In this study, given the large number of cities, manual identification of the CBD centres or central landmarks was impractical and could be subjective, based on authors’ personal opinions. Instead, the geocoding API of Google Maps® was used for automated identification of the centres of the MSAs. The geocoding process includes the following steps. First, the name of the principal city in an MSA is extracted from the full MSA name. For instance, ‘New York’ was extracted from the full MSA name ‘New York-Newark-Jersey City, NY-NJ-PA’. Next, the principal city name is concatenated with ‘Downtown’ and the state abbreviation, leading to the string ‘New York Downtown, NY’ denoting the centre of the New York MSA. Finally, the concatenated strings of all MSA centres were used as inputs for the geocoding API, which returned the geometric centroids (longitude and latitude) of the downtown areas of the MSAs. The returned geometric centroids were defined as the centres of the MSAs.
Population data
Population data from the census tracts of 1990 and 2016 were used to estimate the population density functions. We assume that a 26-year interval is sufficiently long to capture the fundamental changes in population pattern in US cities, avoiding short-term fluctuations. Before 1990, some newly developed cities were still rural areas and these do not have enough census tracts for the quantitative modelling. The 2016 population data are from the 2012 to 2016 5-Year Data of the American Community Survey (available at: https://www.census.gov/), which were the most recent population data at the time of study and temporally close to the travel time data. The 1990 data were obtained from the National Historical Geographic Information System (NHGIS) hosted in the Minnesota Population Center (available at: https://www.nhgis.org/). Land cover data were used to eliminate uninhabitable areas (including water body, aquatic bed, emergent herbaceous wetland and perennial ice/snow) from the total areas of the census tracts. The land cover data for the contiguous USA and Alaska were obtained from the 2011 National Land Cover Database (NLCD, available at: https://www.mrlc.gov/). The land cover data for Hawaii were acquired from the 2010 data set of NOAA’s Coastal Change Analysis Program (C-CAP, available at: https://coast.noaa.gov/ccapftp/#/). The areas of the census tracts excluding the uninhabitable areas were used as the denominator in the calculation of population density.
Travel time
Travel times from census tract centroids (origin) to the geocoded MSA centres (destination) were acquired from the Direction API of Google Maps. The API takes the coordinates of the origin and destination as the input, and exports the driving time between them as the output. The travel times were requested with the default setting of the API, which returns driving times on the shortest paths in average traffic conditions. Figure 1a illustrates the travel times from the census tract centroids to the geocoded centre of the New York MSA. The travel times returned by the API are estimated from the aggregated movements of individuals using Google Maps during their travels. The travel times take into account the road network topological structure, connectivity and accessibility, as well as average traffic congestion on the road. Thus, travel time can be considered a more realistic metric of commuting cost than Euclidean distance. Figure 1b shows that the travel times from the census tracts to the centre of New York do not have a perfect linear relationship with the Euclidean distances. A clear shift in the relationship at about 40 min (10 km) from the centre can be visually identified, which indicates a systematic slowing of travel speed (km/min) near the city centre. The relationship between travel time and Euclidean distance is influenced by the density and configuration of the road network, traffic conditions and environmental obstacles (e.g. water bodies or steep terrain), which vary in different cities. Such a non-linear relationship justifies the use of travel time as the independent variable in population density functions.

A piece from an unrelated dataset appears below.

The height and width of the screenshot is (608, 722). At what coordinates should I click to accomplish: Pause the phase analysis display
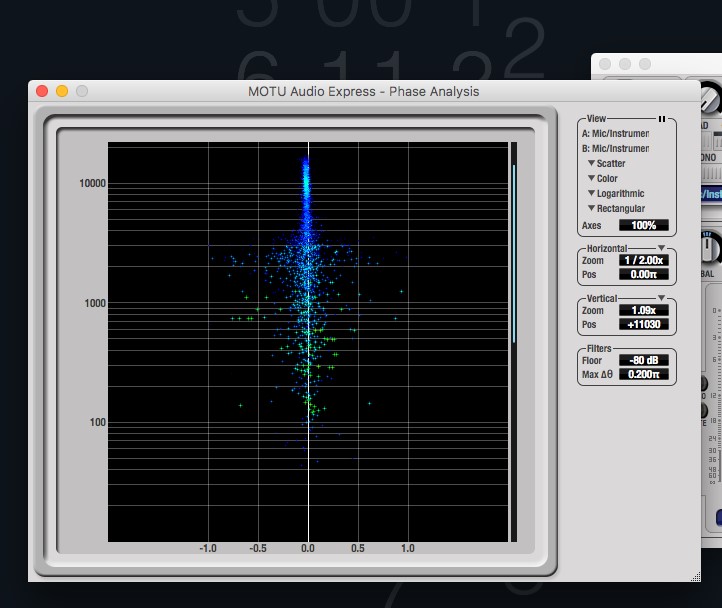pos(661,119)
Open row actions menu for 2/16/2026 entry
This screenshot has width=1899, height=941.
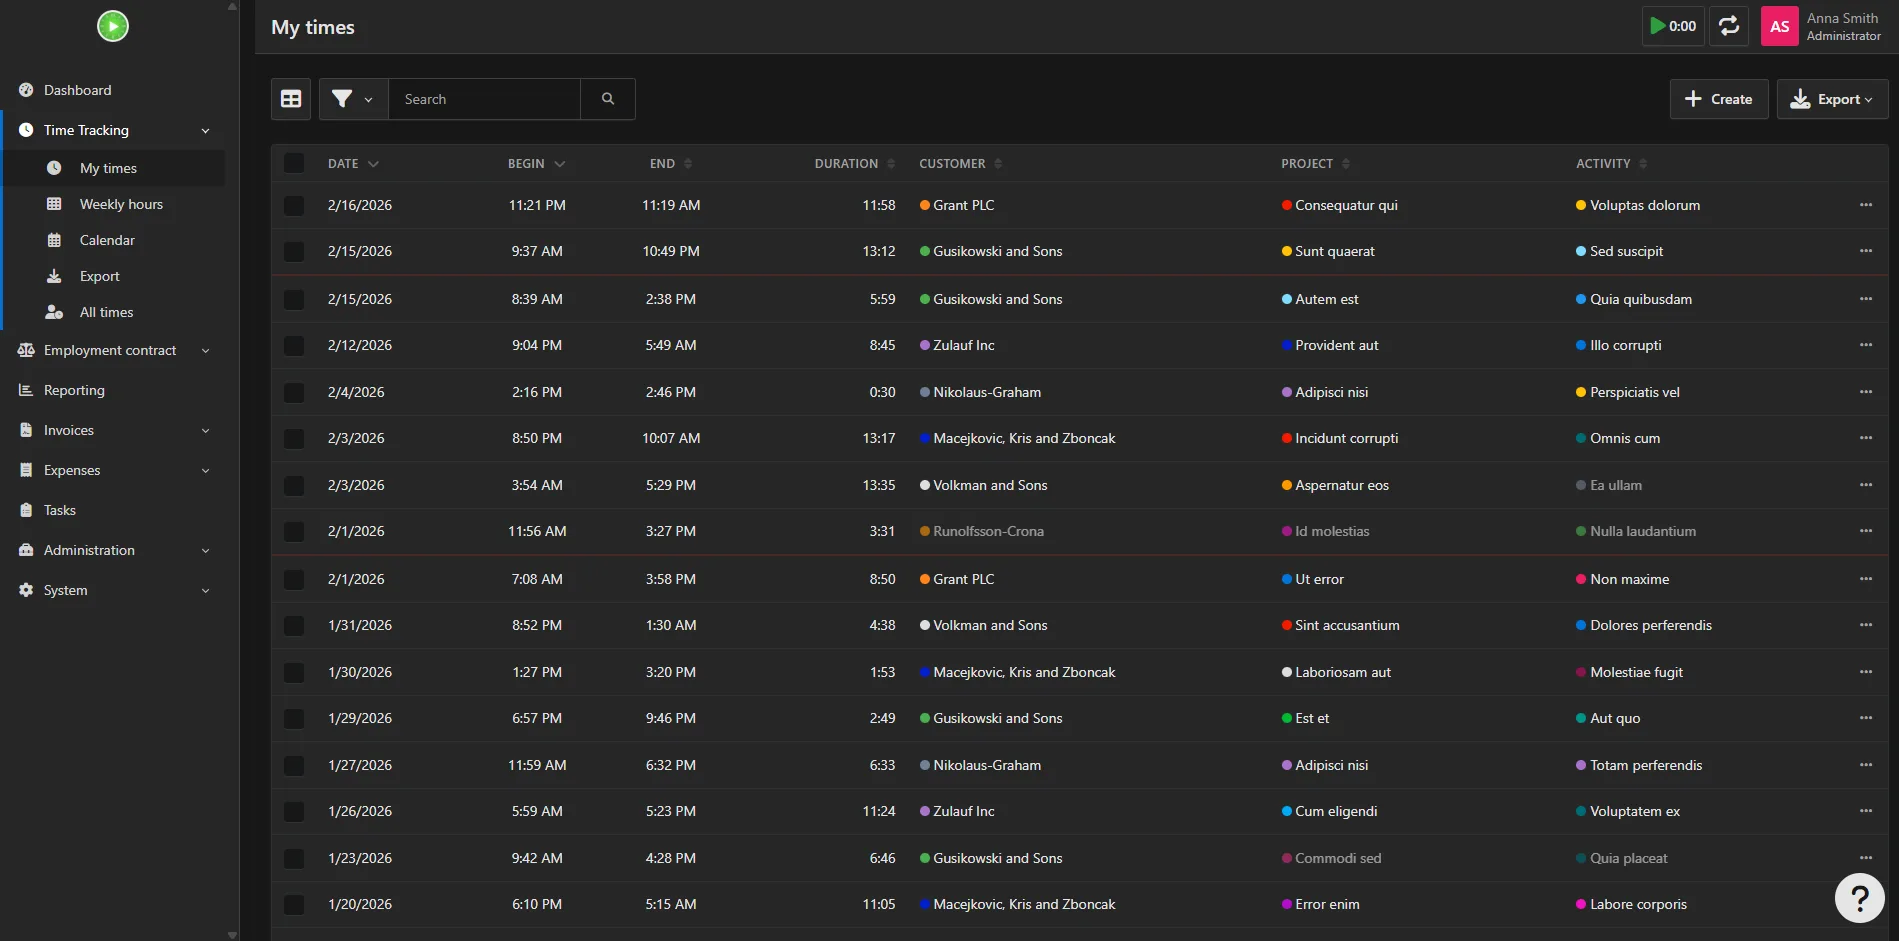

(a) Driving time from census tracts to the centre of the New York MSA. (b) Scatter plot and regression lines between travel times and Euclidean distances from the census tracts to the centre of the New York MSA. The solid line denotes the regression line of census tracts within 40 min to the centre, while the dashed line represents census tracts further than 40 min to the centre.
As the census tract boundaries in 1990 and 2016 are not identical, the driving times were queried for both data sets, leading to 115,422 (61,629 for 2016 and 53,793 for 1990) requests to the Google direction API. According to the new billing model of the Google Maps APIs since July 2018 (Google, 2019), the total cost of the requests is US$577.11 (US$ 0.0005/request × 115,442). Google offers US$300 free activation credits and US$200 monthly free credits per billing-activated account. The total requests for the census tracts can be paid off with the free credits of two Google accounts. Additional funding support is needed for the higher cost of analyses at finer spatial resolutions (e.g. block groups and blocks).
Analysis
Functions
The negative exponential, inverse power and Gaussian function were evaluated in this study. The independent variable of the functions (denoted as x) is travel time to a city centre and the dependent variable (y) is population density (Table 1). The negative exponential function (Clark, 1951) and inverse power function (Batty and Sik Kim, 1992) both describe a monotonic decrease of population density from the centre, where the coefficient a describes the scale of the relationship (i.e. the height of the curve) and b determines the rate of decline (i.e. the shape of the curve). With its origin in social physics, the inverse power function was being widely exploited in gravitational models of traffic flow and spatial interaction (Foot, 2017), where the parameter b describes the elasticity of the curve. In contrast, the b parameter in the exponential function indicates density gradient, which is the percentage change in density (y) for a marginal increase in distance (dx) (Batty and Sik Kim, 1992). Density gradient has successfully characterised most North American cities in the 20th century. The value of the density gradient varies from city to city with city size, topography, political and socio-economic contexts. A comprehensive review of the conceptualisation and applications of density gradient can be found in (McDonald, 1997). Additionally, the Gaussian function composes the exponential function with a concave quadratic component to describe a bell-shaped curve. The coefficient a is a scale factor describing the height of the bell-shaped curve, b indicates the position of the curve peak in the x dimension, c defines the shape of the curve. The flexibility of the Gaussian function allows it to describe a non-monotonous population pattern in a city (e.g. a central population crater).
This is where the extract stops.